Enquanto houver burguesia, não vai haver poesia

Começa o final de semana sem muitas expectativas, e na rua temos um palhaço pintado e transformado junto a um anão com alguma roupa colorida, ambos na porta de uma loja que liquida móveis. Os comentários são sempre os mesmos: nossa, que sacada colocar este anão, chefe!
Do outro lado, um querubim não entende qual a graça de haver um anão de olhos tristes pro consumo. De ser anão não só naquele dia festivo, mas ser um daqueles indivíduos que só conseguem sobreviver explorados por suas próprias desgraças.
Do outro lado da rua, um garoto de 10 anos captura um pombo. Ele passou a manhã toda lutando por isso e assim que segura o pombo com as mãos não sabe bem ao certo o que fazer. Estrangular ou arrancar-lhe uma pena para mostrar aos amiguinhos sua conquista?
Mas ele tem apenas 10 anos. E ter 10 anos é pressuposto de que ele apenas reproduz o que vê nos adultos.
Ele é um pequeno burguês, criado por adultos burgueses.
O que é claro nas relações de sempre: pais que prendem seus filhos, que distraem suas crianças com DVDs que nada têm a dizer. Que nada ensinam, apenas distraem.
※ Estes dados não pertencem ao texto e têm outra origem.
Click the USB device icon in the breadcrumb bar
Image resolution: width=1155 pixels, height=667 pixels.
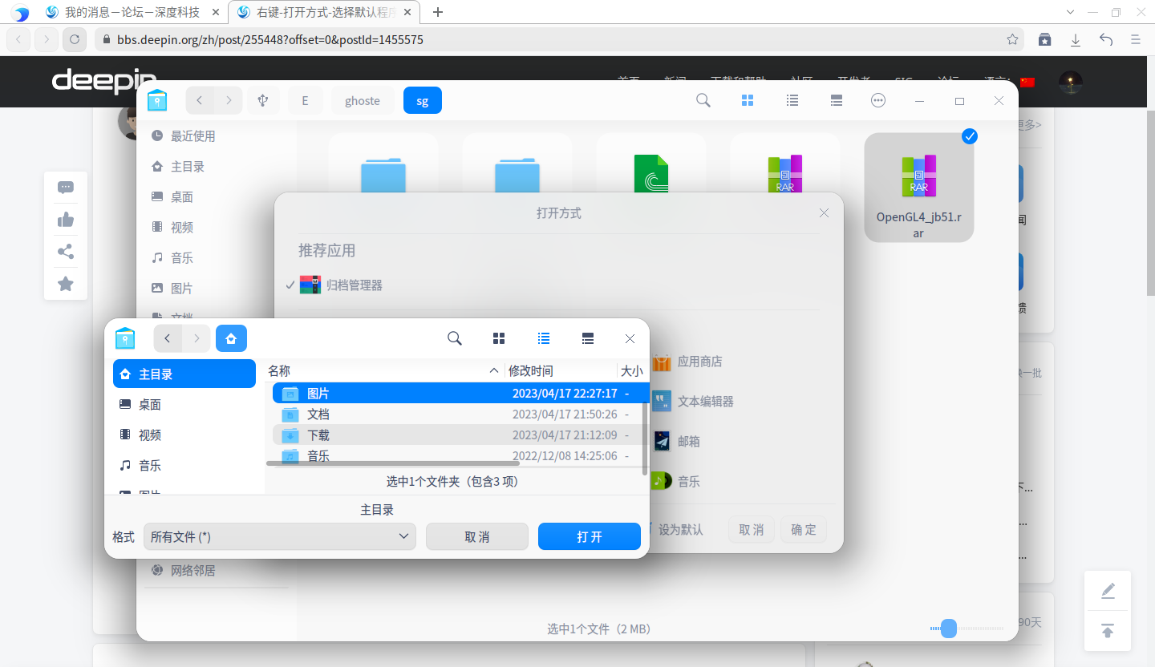263,100
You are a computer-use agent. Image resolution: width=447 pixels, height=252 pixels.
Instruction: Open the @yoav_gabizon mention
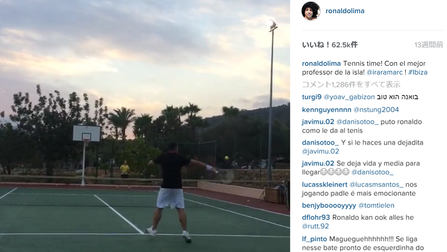pyautogui.click(x=349, y=97)
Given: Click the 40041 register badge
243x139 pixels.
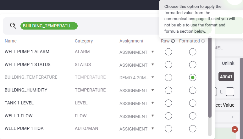Looking at the screenshot, I should (x=226, y=77).
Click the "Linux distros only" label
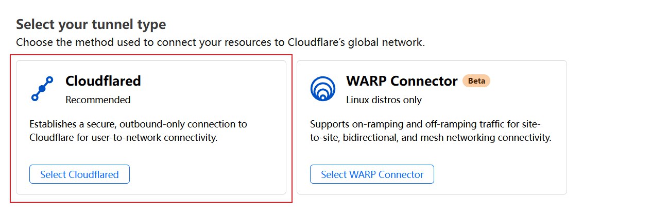The height and width of the screenshot is (210, 651). tap(384, 100)
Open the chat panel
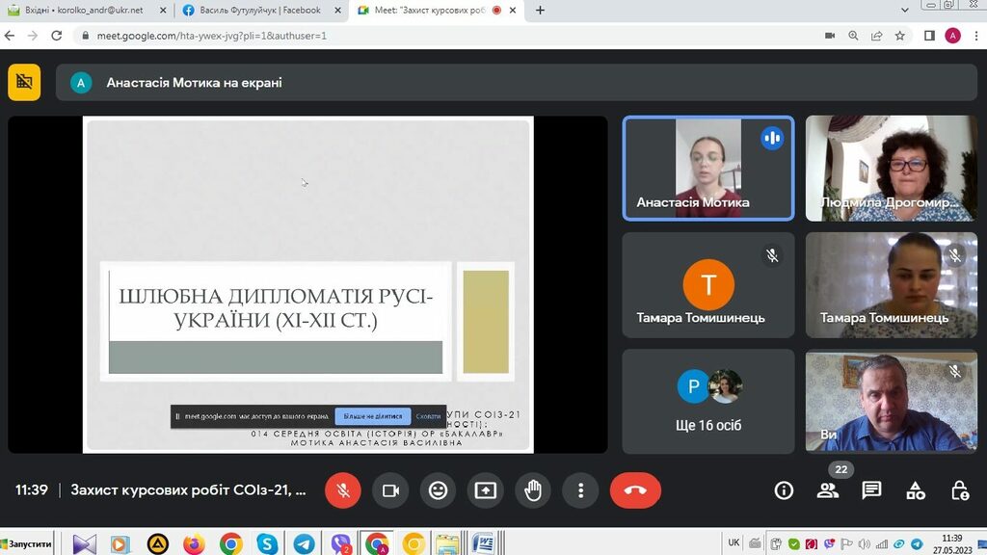The image size is (987, 555). click(871, 490)
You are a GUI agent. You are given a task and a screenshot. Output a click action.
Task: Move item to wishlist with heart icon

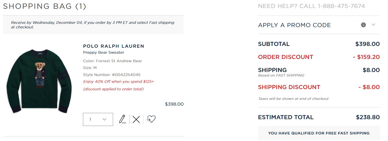tap(151, 119)
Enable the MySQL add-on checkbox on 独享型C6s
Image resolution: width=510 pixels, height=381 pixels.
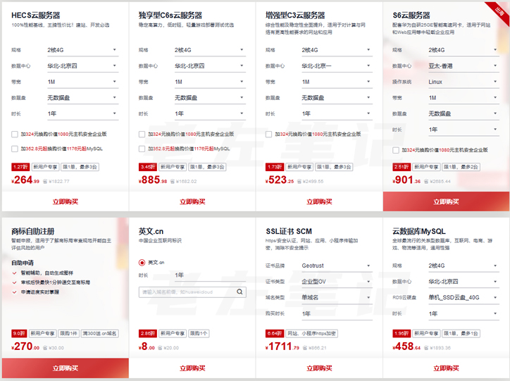click(142, 149)
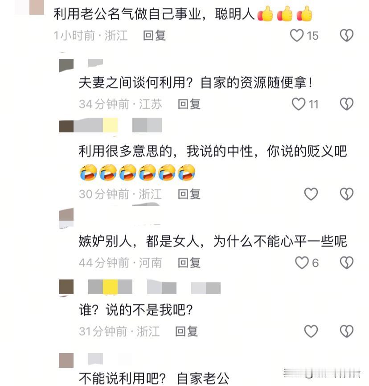Dislike the 江苏 reply posted 34 minutes ago
This screenshot has height=386, width=369.
pos(347,104)
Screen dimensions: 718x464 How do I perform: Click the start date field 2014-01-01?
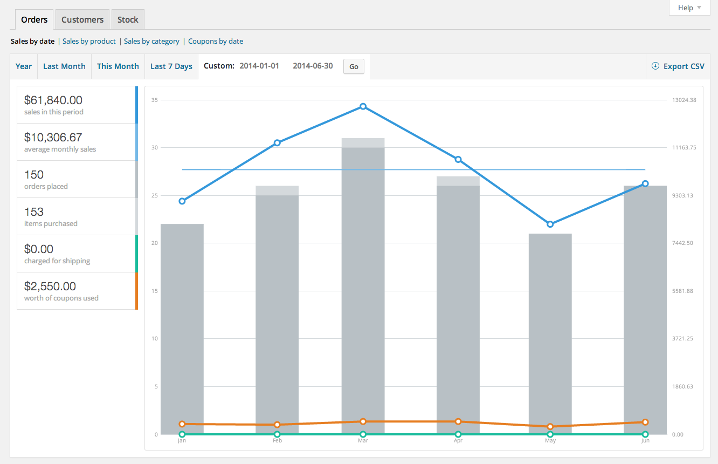click(x=259, y=66)
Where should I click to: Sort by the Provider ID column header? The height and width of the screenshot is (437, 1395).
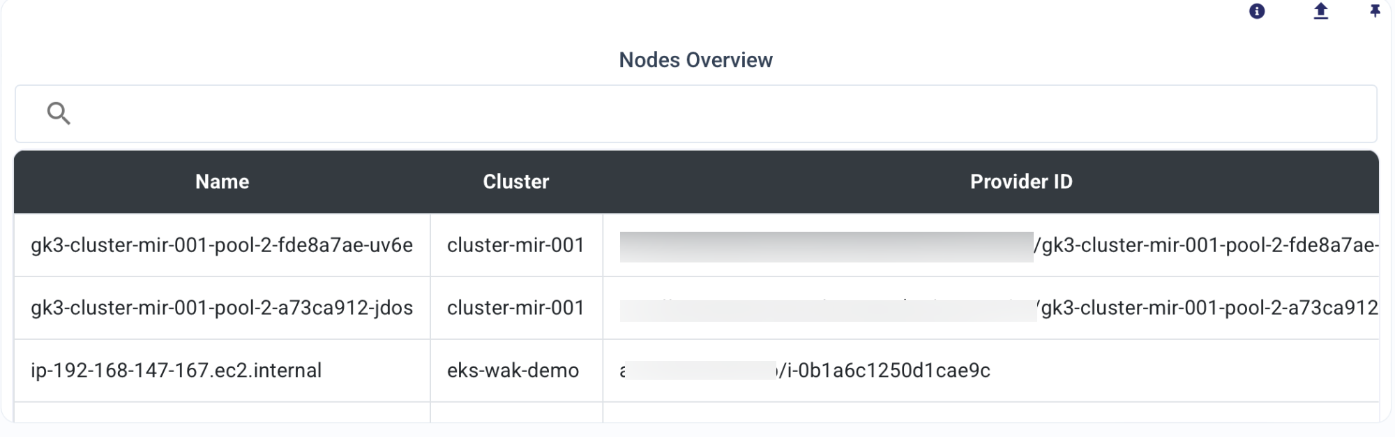tap(1021, 182)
Distrair-se é o que mais as pessoas sabem fazer.
Relações regadas a hipocrisia, culpa e cobranças. O amor contratual.
Estariam ainda juntos? Ou o contrato já fora rescindido?
Há também o contrário: ligam todas as noites para dizer, ou mentir, quantas vezes ao dia pensam naqueles que tb se amarraram a si, na hipocrisia que dança e reproduz o contar dos dias para se reverem, enquanto apenas sentem-se livres em roda de amigos. Querem números e certezas.
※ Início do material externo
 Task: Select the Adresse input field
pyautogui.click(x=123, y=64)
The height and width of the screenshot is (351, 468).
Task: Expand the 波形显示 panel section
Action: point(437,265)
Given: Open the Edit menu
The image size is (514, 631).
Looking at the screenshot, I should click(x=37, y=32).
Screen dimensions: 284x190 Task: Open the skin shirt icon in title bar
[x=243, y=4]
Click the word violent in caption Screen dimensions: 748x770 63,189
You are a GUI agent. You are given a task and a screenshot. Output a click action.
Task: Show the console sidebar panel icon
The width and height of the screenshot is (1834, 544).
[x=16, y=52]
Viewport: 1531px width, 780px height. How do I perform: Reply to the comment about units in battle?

Aos 10 anos de idade, aquele menino não sabe que o segura nas mãos, não tem dono. Que ele poderá matá-lo aos poucos para tentar possuí-lo, mas é apenas um pombo livre, que precisa se alimentar e tomar sol todos os dias.
E qto ao pombo, vêm-me Zeca Baleiro: "Eu vejo os pombos no asfalto, eles sabem voar alto, mas insistem em catar as migalhas do chão".
E continuemos a aplicar ação e reação na mesma proporção, a sermos coerentes, a dizer apenas o que temos certeza, para não cairmos no ridículo de passar por insanos, infantis ou românticos patéticos. Porque o sistema nos quer obedientes.